──────── SUPPLIED PASSAGE

Original topic: TIDB6.5.0版本出现pd leader内存泄露达到28G

| username: TiDBer_G64jJ9u8

[TiDB Usage Environment] Testing/PoC, deployed in EasyStack cloud environment
[TiDB Version] 6.5.0
[Reproduction Path] Normal K8S deployment of this version
[Encountered Issue: Problem Phenomenon and Impact]
After system deployment, the memory of the pd-server master node inexplicably continues to rise. When it reaches 28G, pd fails and is automatically killed, then a new master is elected. The memory of the new master node continues to rise. Currently, the system’s test workload is relatively small.

By checking the logs of the faulty pd, there are not many suspicious anomalies. The only suspicious point in the entire system is the high IO, with the system wait value reaching 5. However, this situation did not occur during previous stress tests, even with similarly high system IO.

[Resource Configuration] 64G 32-thread CPU
[Attachments: Screenshots/Logs/Monitoring]

| username: xfworld | Original post link

You can check the IO monitoring metrics through Grafana, especially the related metrics of PD.

If the IO is insufficient, running TiDB will be quite challenging.

| username: Kongdom | Original post link

Have you tested the disk with fio?

| username: TiDBer_G64jJ9u8 | Original post link

Large-scale PD writes are definitely abnormal, and this is not necessarily related to high I/O. What exactly is PD writing, and under what circumstances would these writes be triggered?

| username: 秋枫之舞 | Original post link

You can collect the PD heap to see what is consuming it.

curl http://xxx.xxx.xxx.xxx:2379/debug/pprof/heap?seconds=60 >pd_heap
| username: Billmay表妹 | Original post link

Are you running all the components on a single machine?

| username: h5n1 | Original post link

I see two fixes:

  • Fixed the issue where calling ReportMinResolvedTS too frequently caused PD OOM #5965
  • Fixed the issue where using Prepare or Execute to query certain virtual tables could not push down the table ID, leading to PD OOM in the case of a large number of Regions #39605
| username: TiDBer_G64jJ9u8 | Original post link

Does a virtual table refer to a view type or a partitioned table?

────────────────

Reproduce, word for word, everything in the forum thread on the PD memory leak from "Large-scale PD writes" down to "is consuming it.".

──────── STORED RECORDS

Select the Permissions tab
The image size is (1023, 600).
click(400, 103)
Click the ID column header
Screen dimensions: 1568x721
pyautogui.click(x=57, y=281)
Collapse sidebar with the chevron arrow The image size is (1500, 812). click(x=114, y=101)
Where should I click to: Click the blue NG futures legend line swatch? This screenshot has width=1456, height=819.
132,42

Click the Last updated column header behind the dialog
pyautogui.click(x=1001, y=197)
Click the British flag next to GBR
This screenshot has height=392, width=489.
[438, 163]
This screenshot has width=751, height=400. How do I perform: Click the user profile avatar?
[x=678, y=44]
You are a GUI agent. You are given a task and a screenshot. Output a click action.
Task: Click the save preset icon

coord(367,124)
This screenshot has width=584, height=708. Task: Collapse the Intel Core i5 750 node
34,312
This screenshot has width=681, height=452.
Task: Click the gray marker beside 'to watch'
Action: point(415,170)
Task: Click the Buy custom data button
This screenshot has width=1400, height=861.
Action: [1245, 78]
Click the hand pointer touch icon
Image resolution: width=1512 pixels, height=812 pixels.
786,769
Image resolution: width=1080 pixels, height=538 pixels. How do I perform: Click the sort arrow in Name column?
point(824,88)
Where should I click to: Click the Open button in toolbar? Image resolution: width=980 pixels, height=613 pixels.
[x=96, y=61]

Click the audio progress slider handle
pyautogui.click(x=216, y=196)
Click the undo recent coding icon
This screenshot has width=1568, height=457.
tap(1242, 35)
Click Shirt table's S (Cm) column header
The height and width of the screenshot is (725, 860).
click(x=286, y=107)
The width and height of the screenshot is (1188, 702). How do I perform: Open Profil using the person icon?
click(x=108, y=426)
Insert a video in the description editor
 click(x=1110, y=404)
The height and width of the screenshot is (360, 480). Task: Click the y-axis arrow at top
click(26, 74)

────────────────

COMPLETED EXERCISE —
Large-scale PD writes are definitely abnormal, and this is not necessarily related to high I/O. What exactly is PD writing, and under what circumstances would these writes be triggered?

| username: 秋枫之舞 | Original post link

You can collect the PD heap to see what is consuming it.